Work required:
Please set down only the lines below starting with the line with "The height and" and going on through the line with "the £449.00 Half", verbatim and without pictures.

[The records — start]

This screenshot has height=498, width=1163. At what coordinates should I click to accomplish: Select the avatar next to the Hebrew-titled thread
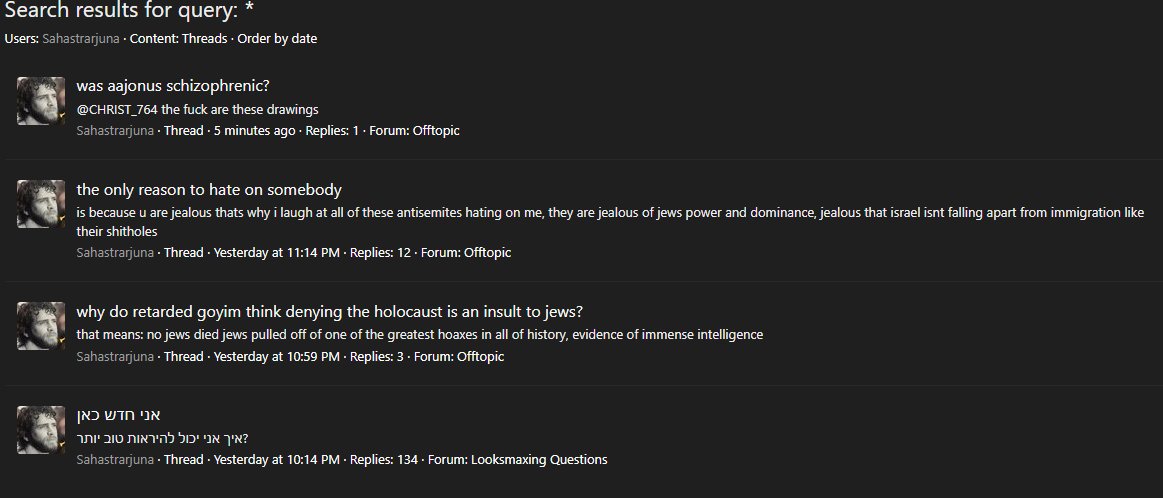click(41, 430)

[The records — finish]
[The records — start]

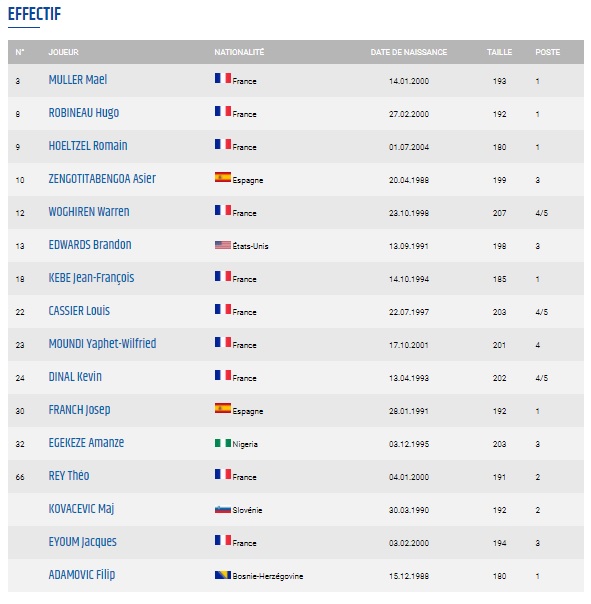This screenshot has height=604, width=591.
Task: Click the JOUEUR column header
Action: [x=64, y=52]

[The records — finish]
[The records — start]

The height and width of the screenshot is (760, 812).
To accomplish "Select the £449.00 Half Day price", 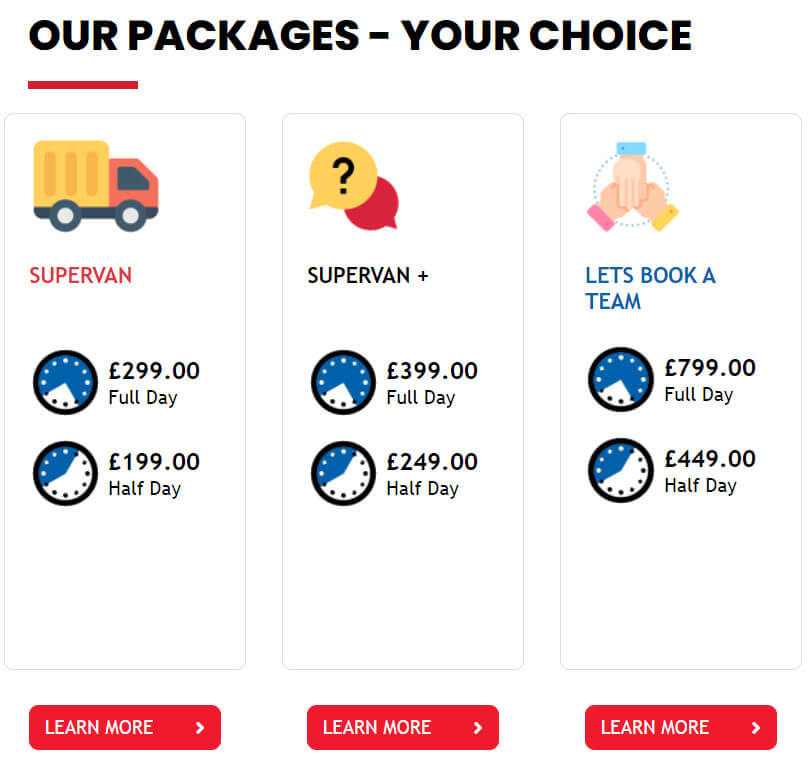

[The records — finish]

Problem solution:
The height and width of the screenshot is (760, 812).
To accomplish "Select the £449.00 Half Day price", 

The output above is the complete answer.